### How to complete this task:
The material below holds the lines to copy: from the one with "The image size is (1568, 424)." up to and including the one with "Instruction: Expand the". Copy them exactly and skip the pictures.

### Entries supplied:
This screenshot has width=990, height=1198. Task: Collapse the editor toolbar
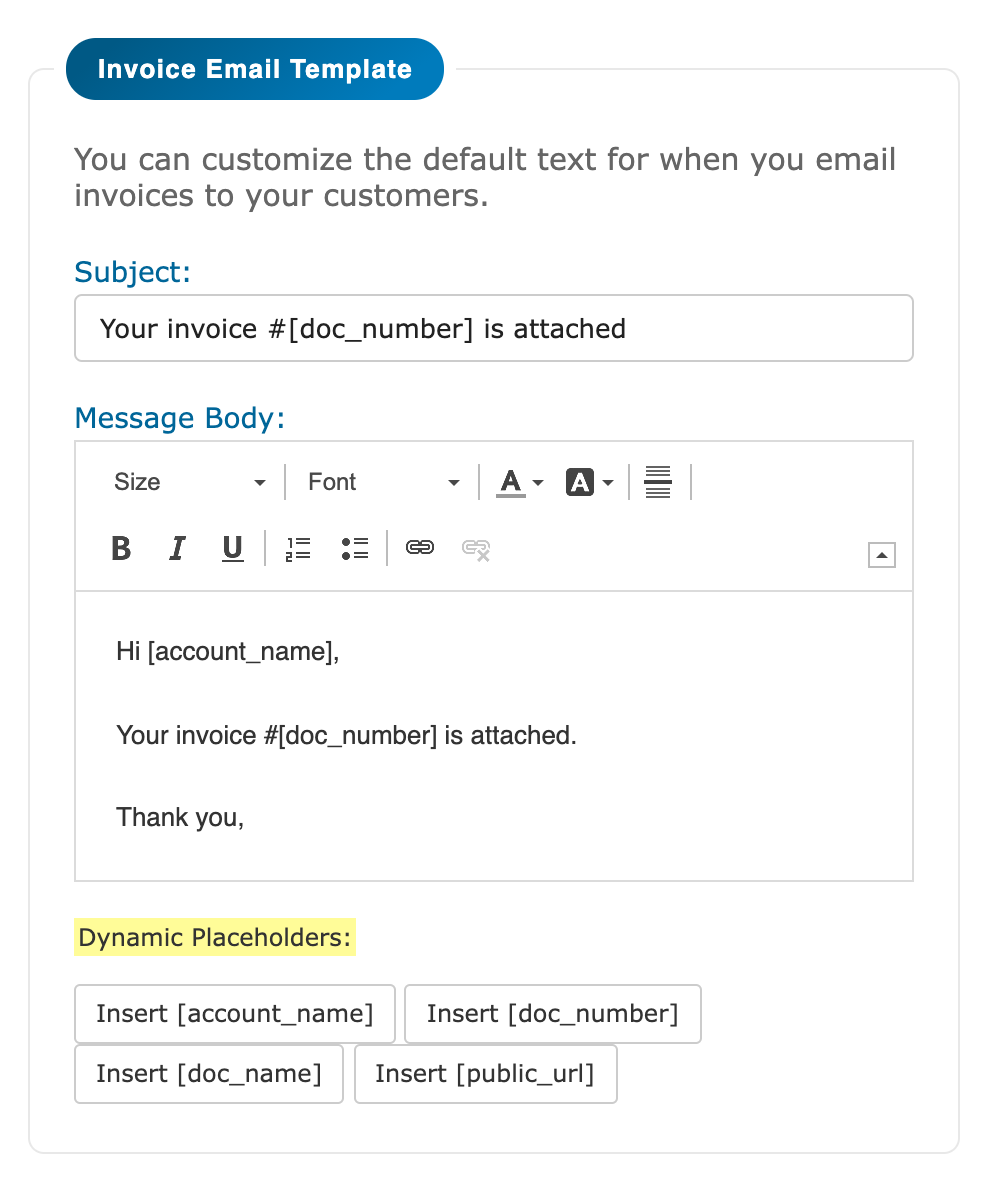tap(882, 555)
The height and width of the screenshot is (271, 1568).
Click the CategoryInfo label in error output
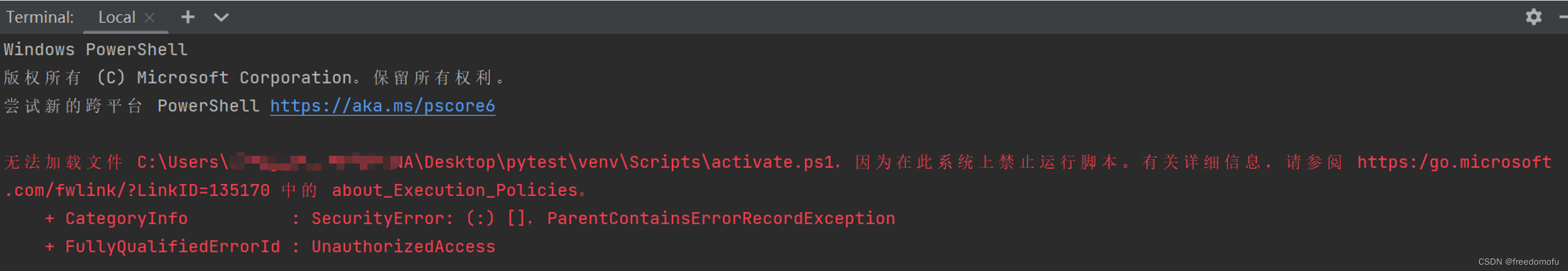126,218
---
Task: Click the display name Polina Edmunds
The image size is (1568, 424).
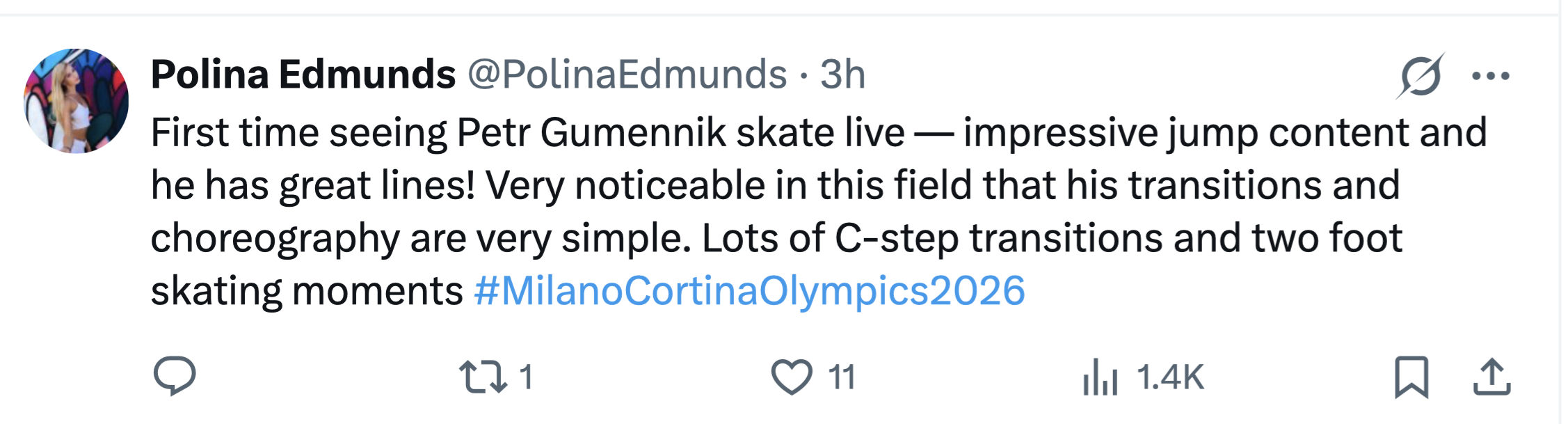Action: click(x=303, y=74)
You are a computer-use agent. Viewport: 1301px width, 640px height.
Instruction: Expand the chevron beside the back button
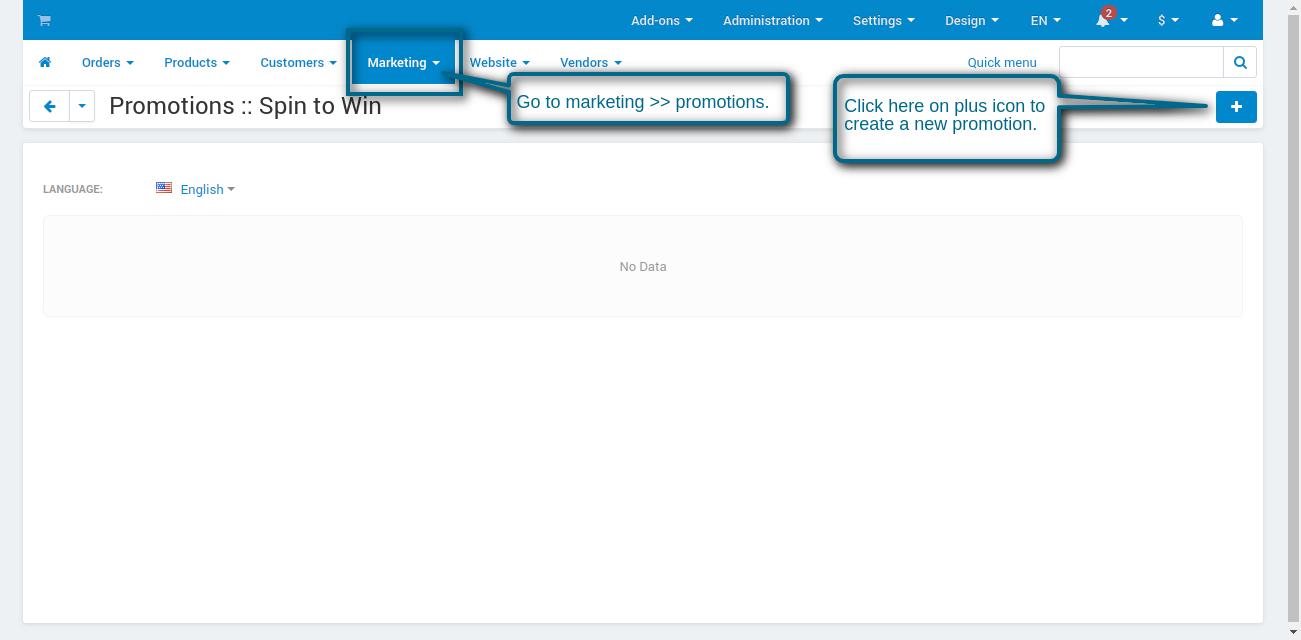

### Written solution:
The image size is (1568, 424).
Action: click(x=303, y=74)
You are a computer-use agent. Viewport: 1301px width, 640px height.
Instruction: Expand the chevron beside the back button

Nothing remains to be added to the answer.